▶ _Information supplied_
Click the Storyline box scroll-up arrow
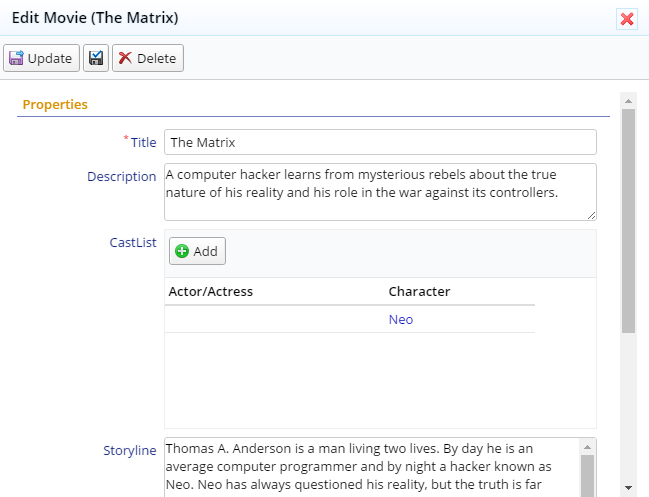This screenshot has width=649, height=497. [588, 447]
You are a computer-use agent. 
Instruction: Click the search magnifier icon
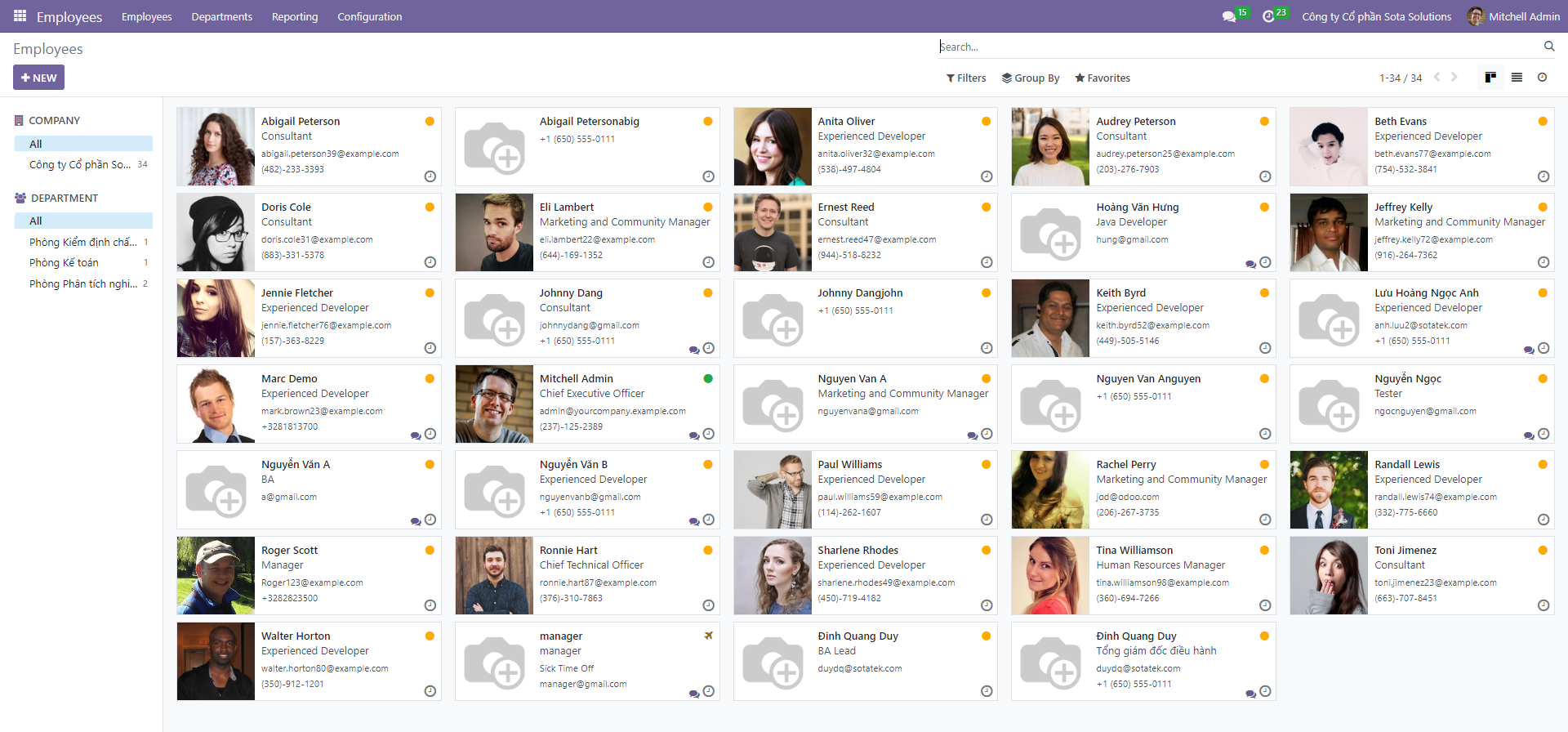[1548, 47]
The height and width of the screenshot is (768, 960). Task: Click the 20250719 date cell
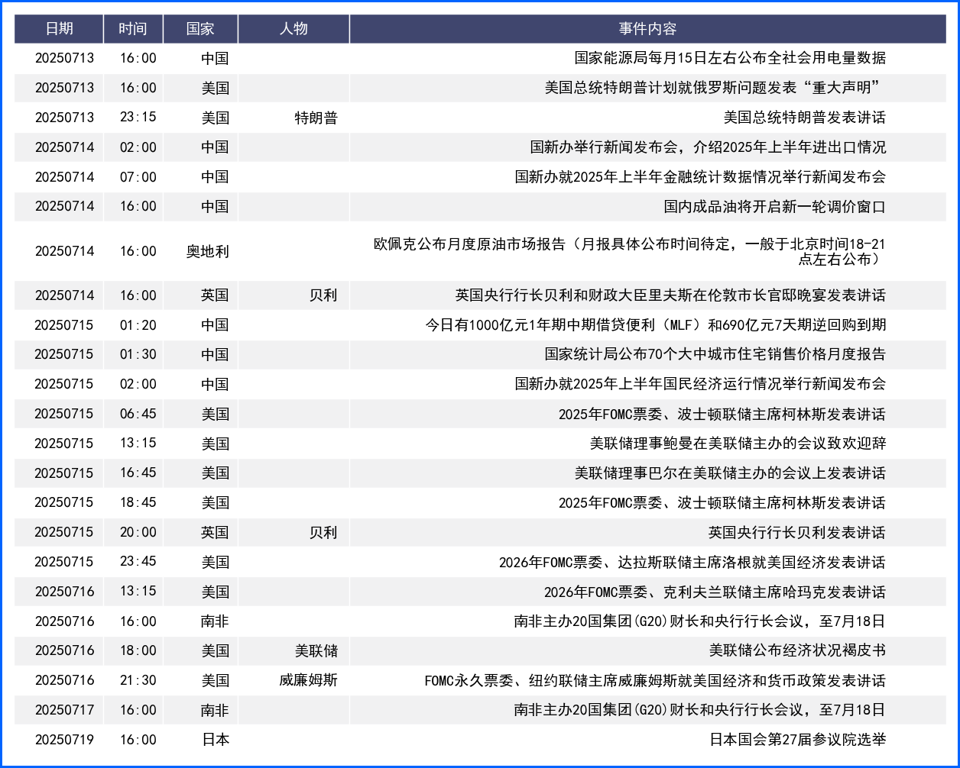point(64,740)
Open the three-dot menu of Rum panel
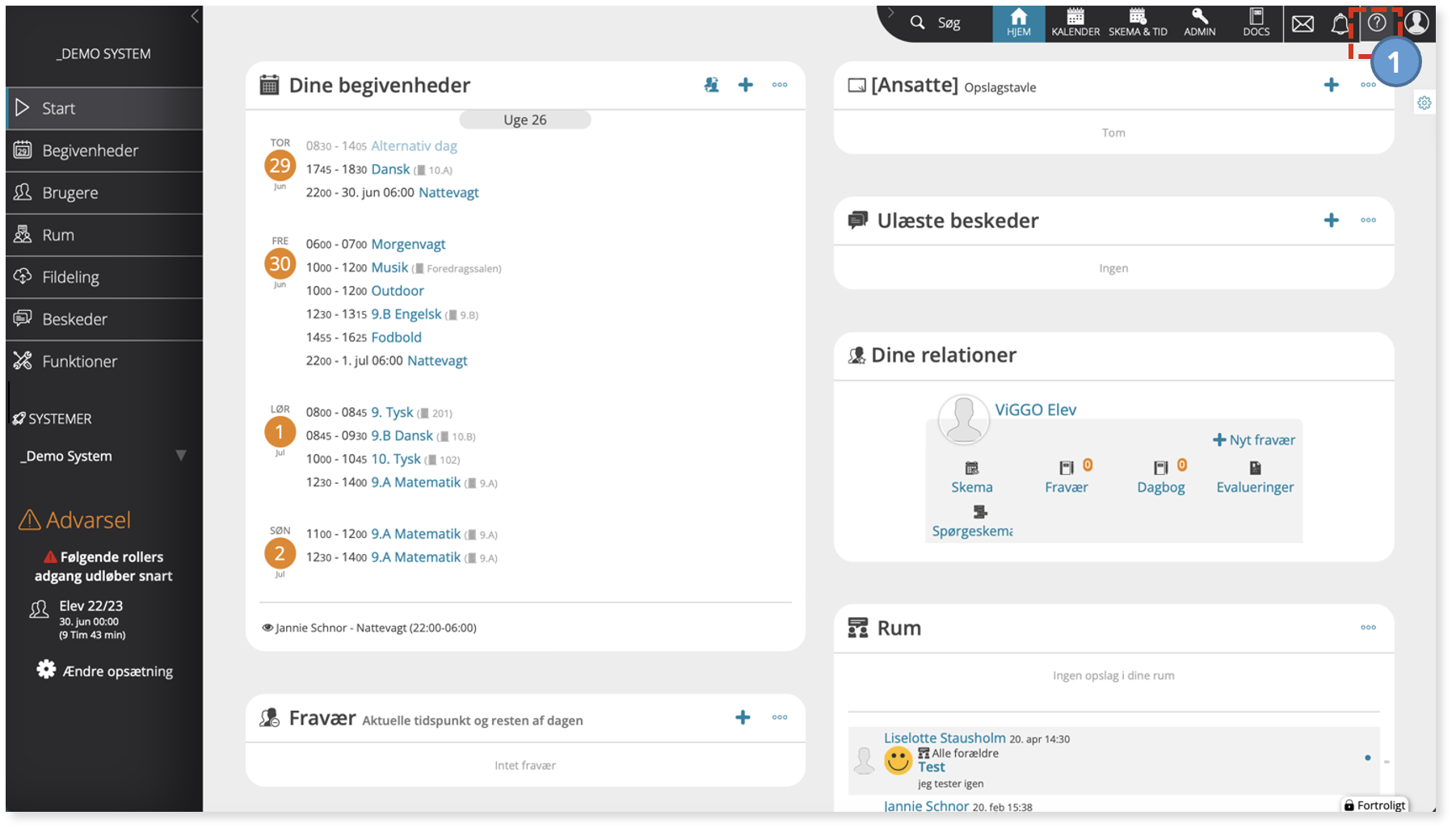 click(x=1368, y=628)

▶ _Stated task_
Copy all of the entries above verbatim, omitting the pictures from your output.

▶ _Solution to this problem_
Click the Storyline box scroll-up arrow
This screenshot has width=649, height=497. [588, 447]
You are a computer-use agent. 
Instruction: Click the search magnifier icon
[1548, 47]
The height and width of the screenshot is (768, 960). Task: Click the 20250719 date cell
point(64,740)
Open the three-dot menu of Rum panel
 click(x=1368, y=628)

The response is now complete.